Task instructions
The records below must be output exactly, without pictures.

Stored data

*** Block opens ***

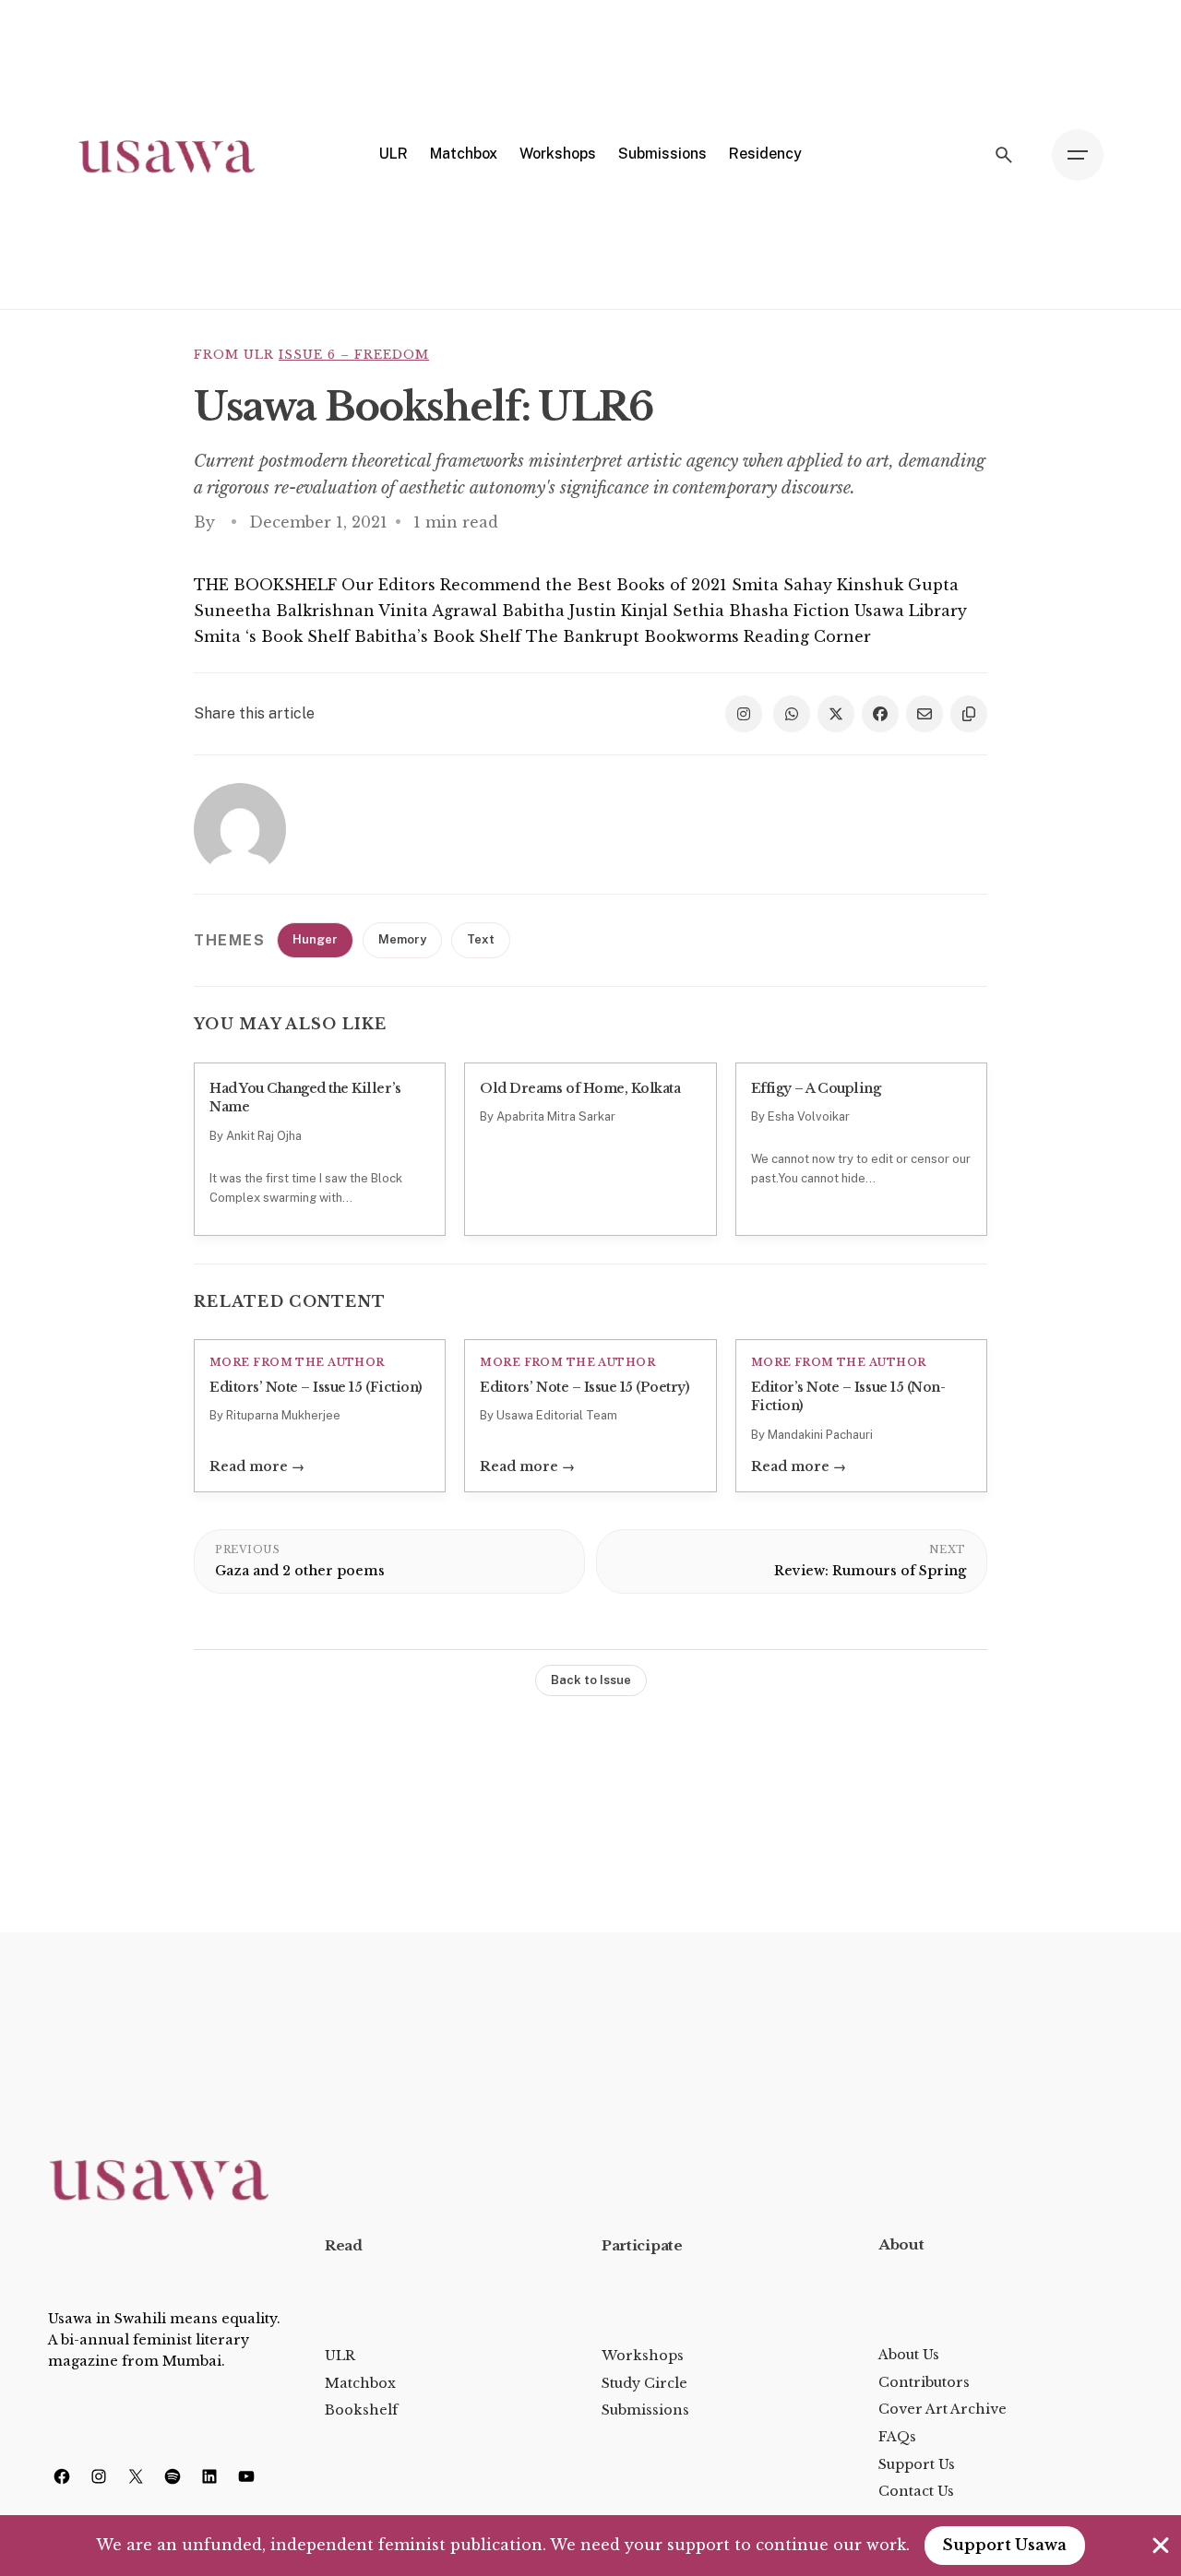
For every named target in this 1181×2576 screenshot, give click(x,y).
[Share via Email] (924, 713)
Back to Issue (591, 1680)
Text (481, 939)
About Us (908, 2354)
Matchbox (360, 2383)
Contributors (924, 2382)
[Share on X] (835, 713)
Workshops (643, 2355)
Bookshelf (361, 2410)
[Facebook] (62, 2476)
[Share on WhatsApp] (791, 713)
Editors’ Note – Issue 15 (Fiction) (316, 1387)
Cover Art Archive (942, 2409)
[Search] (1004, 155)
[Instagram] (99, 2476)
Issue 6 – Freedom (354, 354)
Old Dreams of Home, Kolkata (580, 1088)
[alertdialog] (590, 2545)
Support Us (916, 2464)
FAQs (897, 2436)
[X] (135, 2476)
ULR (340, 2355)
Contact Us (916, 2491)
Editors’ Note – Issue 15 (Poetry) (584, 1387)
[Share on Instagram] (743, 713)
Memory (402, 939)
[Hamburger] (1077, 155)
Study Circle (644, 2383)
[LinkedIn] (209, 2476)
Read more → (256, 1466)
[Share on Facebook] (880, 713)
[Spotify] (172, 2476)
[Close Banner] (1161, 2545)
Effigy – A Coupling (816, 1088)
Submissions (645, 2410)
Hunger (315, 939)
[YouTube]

*** Block closes ***

Response
For every named target in this 1181×2576 screenshot, give click(x,y).
[Share via Email] (924, 713)
Back to Issue (591, 1680)
Text (481, 939)
About Us (908, 2354)
Matchbox (360, 2383)
Contributors (924, 2382)
[Share on X] (835, 713)
Workshops (643, 2355)
Bookshelf (361, 2410)
[Facebook] (62, 2476)
[Share on WhatsApp] (791, 713)
Editors’ Note – Issue 15 (Fiction) (316, 1387)
Cover Art Archive (942, 2409)
[Search] (1004, 155)
[Instagram] (99, 2476)
Issue 6 – Freedom (354, 354)
Old Dreams of Home, Kolkata (580, 1088)
[alertdialog] (590, 2545)
Support Us (916, 2464)
FAQs (897, 2436)
[X] (135, 2476)
ULR (340, 2355)
Contact Us (916, 2491)
Editors’ Note – Issue 15 (Poetry) (584, 1387)
[Share on Instagram] (743, 713)
Memory (402, 939)
[Hamburger] (1077, 155)
Study Circle (644, 2383)
[LinkedIn] (209, 2476)
Read more → (256, 1466)
[Share on Facebook] (880, 713)
[Spotify] (172, 2476)
[Close Banner] (1161, 2545)
Effigy – A Coupling (816, 1088)
Submissions (645, 2410)
Hunger (315, 939)
[YouTube]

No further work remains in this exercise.